Jwalit's picture
Update model card with V2 results and V1/V2 comparison
06fc3fd verified
---
license: apache-2.0
tags:
- image-classification
- moire-detection
- document-analysis
- document-quality
- vision
datasets:
- hf-tuner/rvl-cdip-document-classification
metrics:
- accuracy
- f1
- precision
- recall
pipeline_tag: image-classification
---
# Document Moiré Detection Model (V2)
A fine-tuned **DeiT-small** Vision Transformer for detecting moiré patterns in document images.
## Model Description
Binary classifier: detects whether a document image contains moiré artifacts
(common from screen photography, scanning, or screen captures).
**Labels:**
- `clean` (0): No moiré patterns
- `moire` (1): Moiré patterns detected
## V1 → V2 Comparison
| | V1 (DeiT-tiny) | **V2 (DeiT-small)** |
|---|---|---|
| **Parameters** | 5.5M | **22M** |
| **Training samples** | 6,000 | **8,000** |
| **Moiré methods** | 4 | **6** (+subtle, +localized) |
| **Label smoothing** | — | **0.05** |
| **Accuracy** | 99.5% | **99.1%** |
| **F1 Score** | 0.995 | **0.991** |
| **Precision** | 99.3% | **98.5%** |
| **Recall** | 99.7% | **99.8%** |
> **Note:** V2 was evaluated on harder examples including subtle single-frequency moiré and localized
> moiré patterns that V1 never trained on.
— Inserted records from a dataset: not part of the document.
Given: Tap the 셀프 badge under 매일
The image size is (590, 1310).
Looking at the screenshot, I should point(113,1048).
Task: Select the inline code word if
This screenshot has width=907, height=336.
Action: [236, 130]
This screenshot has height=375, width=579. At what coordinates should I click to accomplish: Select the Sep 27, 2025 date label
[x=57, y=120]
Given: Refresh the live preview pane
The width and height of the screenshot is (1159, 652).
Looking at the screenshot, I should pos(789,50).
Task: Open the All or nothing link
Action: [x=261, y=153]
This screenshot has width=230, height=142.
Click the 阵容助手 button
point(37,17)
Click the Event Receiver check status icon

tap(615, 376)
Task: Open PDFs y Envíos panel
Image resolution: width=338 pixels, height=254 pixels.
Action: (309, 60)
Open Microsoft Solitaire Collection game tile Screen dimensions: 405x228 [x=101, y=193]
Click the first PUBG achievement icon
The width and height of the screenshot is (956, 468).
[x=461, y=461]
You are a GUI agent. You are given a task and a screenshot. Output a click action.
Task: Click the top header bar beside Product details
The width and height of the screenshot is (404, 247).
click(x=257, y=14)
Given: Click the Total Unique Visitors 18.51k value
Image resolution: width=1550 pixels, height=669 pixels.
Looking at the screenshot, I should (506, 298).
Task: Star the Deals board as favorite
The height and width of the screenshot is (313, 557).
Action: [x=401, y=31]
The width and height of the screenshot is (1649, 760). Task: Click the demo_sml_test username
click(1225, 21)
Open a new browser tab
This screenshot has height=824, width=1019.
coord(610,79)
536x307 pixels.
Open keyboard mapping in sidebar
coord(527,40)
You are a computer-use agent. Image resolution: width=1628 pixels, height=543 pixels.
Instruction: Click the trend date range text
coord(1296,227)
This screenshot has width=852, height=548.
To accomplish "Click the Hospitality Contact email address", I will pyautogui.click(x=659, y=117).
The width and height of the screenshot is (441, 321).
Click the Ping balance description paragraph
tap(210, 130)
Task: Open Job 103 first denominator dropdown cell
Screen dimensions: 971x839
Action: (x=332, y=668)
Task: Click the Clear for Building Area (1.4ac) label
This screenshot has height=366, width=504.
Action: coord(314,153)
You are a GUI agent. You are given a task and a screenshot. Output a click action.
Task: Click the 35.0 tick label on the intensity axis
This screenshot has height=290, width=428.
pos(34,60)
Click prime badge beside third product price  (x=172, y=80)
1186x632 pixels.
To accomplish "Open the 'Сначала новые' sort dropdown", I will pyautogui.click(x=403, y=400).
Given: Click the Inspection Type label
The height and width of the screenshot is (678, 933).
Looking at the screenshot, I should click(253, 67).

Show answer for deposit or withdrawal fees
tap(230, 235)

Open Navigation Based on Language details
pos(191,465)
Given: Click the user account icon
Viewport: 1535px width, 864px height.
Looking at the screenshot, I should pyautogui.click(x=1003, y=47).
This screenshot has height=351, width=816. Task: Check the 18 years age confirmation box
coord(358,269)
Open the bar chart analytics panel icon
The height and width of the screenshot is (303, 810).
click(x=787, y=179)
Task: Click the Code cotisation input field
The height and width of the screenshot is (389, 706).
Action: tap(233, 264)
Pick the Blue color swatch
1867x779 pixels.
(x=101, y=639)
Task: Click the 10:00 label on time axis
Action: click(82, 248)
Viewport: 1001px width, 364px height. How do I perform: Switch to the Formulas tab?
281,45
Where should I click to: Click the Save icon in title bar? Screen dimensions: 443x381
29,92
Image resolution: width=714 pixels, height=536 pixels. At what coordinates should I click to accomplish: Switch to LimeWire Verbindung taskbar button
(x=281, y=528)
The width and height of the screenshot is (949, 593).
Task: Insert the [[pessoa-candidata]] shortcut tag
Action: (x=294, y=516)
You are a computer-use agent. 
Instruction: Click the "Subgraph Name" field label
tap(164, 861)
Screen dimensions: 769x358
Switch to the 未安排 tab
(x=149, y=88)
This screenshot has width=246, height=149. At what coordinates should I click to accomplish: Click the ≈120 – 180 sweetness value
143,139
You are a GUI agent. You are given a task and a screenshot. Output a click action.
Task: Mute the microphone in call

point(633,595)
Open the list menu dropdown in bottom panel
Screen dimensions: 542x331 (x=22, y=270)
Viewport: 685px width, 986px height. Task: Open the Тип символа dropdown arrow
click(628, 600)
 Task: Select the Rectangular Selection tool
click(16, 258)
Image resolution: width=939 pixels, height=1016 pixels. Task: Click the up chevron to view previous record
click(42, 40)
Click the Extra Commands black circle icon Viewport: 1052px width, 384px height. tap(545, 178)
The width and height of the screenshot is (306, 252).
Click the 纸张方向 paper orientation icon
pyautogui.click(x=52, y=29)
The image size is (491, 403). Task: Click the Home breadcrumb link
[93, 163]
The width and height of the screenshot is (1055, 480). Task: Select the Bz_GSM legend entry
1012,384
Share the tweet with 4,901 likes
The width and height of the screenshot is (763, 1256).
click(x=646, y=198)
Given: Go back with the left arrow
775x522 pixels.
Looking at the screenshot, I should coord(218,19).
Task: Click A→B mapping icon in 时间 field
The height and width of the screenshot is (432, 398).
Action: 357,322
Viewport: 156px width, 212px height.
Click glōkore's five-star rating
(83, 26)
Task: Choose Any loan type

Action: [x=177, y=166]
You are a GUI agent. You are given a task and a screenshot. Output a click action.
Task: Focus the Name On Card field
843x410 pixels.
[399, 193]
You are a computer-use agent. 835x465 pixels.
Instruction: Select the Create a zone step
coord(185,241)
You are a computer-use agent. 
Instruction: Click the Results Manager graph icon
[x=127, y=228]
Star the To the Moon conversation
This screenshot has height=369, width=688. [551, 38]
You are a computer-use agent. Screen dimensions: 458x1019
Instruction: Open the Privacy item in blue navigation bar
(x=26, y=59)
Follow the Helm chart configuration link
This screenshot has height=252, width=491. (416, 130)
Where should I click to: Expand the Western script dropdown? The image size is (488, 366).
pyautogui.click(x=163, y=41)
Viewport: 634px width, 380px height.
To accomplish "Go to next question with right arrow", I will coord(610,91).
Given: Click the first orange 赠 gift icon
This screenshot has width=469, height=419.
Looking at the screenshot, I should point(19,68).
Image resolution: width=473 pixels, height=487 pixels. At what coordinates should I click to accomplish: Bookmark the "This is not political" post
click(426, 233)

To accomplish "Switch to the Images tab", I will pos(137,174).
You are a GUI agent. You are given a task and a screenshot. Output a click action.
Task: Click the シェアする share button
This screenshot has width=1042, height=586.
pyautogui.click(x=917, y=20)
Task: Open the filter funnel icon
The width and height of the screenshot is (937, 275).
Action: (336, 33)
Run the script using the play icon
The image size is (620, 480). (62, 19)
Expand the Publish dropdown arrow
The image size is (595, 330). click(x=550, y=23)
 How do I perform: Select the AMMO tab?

V2 achieves near-perfect recall (99.75%) — it catches
> virtually all moiré patterns including very subtle ones, at the cost of slightly lower precision.
## Training Details
| Parameter | Value |
|-----------|-------|
| Base model | `facebook/deit-small-patch16-224` |
| Parameters | 22M |
| Training samples | 8,000 (4,000 clean + 4,000 moiré) |
| Eval samples | 800 (400 clean + 400 moiré) |
| Epochs | 5 |
| Learning rate | 3e-5 (cosine schedule) |
| Effective batch size | 64 |
| Label smoothing | 0.05 |
| Warmup steps | 60 |
| Best checkpoint | Epoch 2 (by F1) |
### Moiré Generation Methods
1. **Resize aliasing** — downscale+upscale with NEAREST interpolation + pattern overlay
2. **Pattern overlay** — sinusoidal interference with per-channel color variation
3. **Multi-frequency** — 2-4 patterns at different frequencies + color displacement
4. **Screen simulation** — pixel grid + rotation + moiré overlay
5. **Subtle moiré** — very low strength single-frequency (hard examples)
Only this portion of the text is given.